I recently had an article published in Solutions Review titled “Fuzzy Logic: Bridging the Gap Between AI and Real Life Cyber Attacks" about the role Fuzzy Logic can play in cyber defense. While everyone in cyber security is talking about Artificial Intelligence (AI) and Machine Learning (ML) – to the extent that you’re probably sick of hearing about them, and rightfully so – fuzzy logic is a technology that can also play an important role in optimizing cyber defense.
What is Fuzzy Logic?
Invented in 1965 by UC Berkeley mathematician Lotfi Zadeh, the fuzzy logic approach proposes that computational logic is not the best logic to use when manipulating data representing subjective human ideas. Fuzzy logic uses mathematics to represent vague (or “fuzzy”- hence the name) and imprecise information and arrive at decisions.
Fuzzy logic sees computing through the lens of "degrees of truth" rather than the usual "true or false" (1 or 0) Boolean logic. In a way, it’s closer to “human” logic than other computational approaches.
Fuzzy Logic algorithms are actually all around us, from calibration of air conditioners to autopiloting airplanes to weather forecasting.
Fuzzy Logic in cybersecurity
In cybersecurity, fuzzy logic allows the algorithm to receive human expert inputs (intuition inputs in a linguistics representation) and weigh them as part of the inference process before making a decision.
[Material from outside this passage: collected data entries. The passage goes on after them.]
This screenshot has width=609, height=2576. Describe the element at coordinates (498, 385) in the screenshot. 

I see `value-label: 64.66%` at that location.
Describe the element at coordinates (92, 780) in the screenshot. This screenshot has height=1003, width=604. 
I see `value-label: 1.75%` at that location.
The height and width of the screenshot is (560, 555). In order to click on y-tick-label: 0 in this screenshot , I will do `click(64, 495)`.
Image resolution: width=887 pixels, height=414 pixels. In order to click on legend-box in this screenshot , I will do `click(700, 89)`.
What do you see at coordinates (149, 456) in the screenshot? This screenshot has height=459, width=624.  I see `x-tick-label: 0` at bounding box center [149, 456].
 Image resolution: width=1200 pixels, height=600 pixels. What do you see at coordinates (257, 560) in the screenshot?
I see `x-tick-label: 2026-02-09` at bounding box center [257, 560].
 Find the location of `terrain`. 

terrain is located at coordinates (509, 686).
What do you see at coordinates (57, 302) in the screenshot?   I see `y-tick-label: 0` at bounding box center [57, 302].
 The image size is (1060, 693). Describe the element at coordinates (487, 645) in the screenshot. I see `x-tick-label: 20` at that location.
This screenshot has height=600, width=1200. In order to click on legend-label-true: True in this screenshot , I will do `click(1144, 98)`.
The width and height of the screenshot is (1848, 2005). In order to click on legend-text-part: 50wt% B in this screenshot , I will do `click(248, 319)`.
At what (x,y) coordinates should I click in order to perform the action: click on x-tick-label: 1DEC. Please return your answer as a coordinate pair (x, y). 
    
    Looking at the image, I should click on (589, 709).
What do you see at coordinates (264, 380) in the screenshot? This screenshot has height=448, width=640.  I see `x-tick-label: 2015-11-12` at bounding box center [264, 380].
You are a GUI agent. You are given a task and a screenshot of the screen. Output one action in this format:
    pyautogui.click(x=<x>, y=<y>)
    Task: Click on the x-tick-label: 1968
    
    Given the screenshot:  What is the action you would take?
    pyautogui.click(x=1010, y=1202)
In this way we can know not only THAT the computer is displaying anomalous behavior, but also how that was decided, which features were involved, and what type of anomalous behavior exactly the computer is displaying.
The ability to inject human intuition in simple linguistic representation allows us to create new anomaly detection engines faster than with other AI approaches.
Fuzzy Logic allows security experts to influence decision models based on their past experience and intuition, without the need to be familiar with the underlining mathematical algorithm and ML processes. Fuzzy logic can be “injected” into the process via a free language (any language can be processed), making the security team more productive and effective while reducing frustration and busywork. While security professionals may not fully understand or care about fuzzy logic, they certainly can benefit from the results.
How empow uses fuzzy logic
We use fuzzy logic to effectively create an average baseline, which will let us identify anomalies. empow's NTA module implements a series of multi-vector expert engine algorithms – including patented fuzzy logic algorithms - where each expert engine is designed to emulate the human security expert in detecting a security threat category. This enables us to accurately detect security threats based on network anomalies.
The figure below illustrates empow’s security expert engine. In the “adaptive behavior functions” stage, fuzzy logic algorithms are implemented to help gauge the level of threat. In this way empow’s technology takes the level of intelligence implemented in the process another level up, adding its ‘intuitive’ abilities on top of AI and ML, to better filter out noise and identify real threats.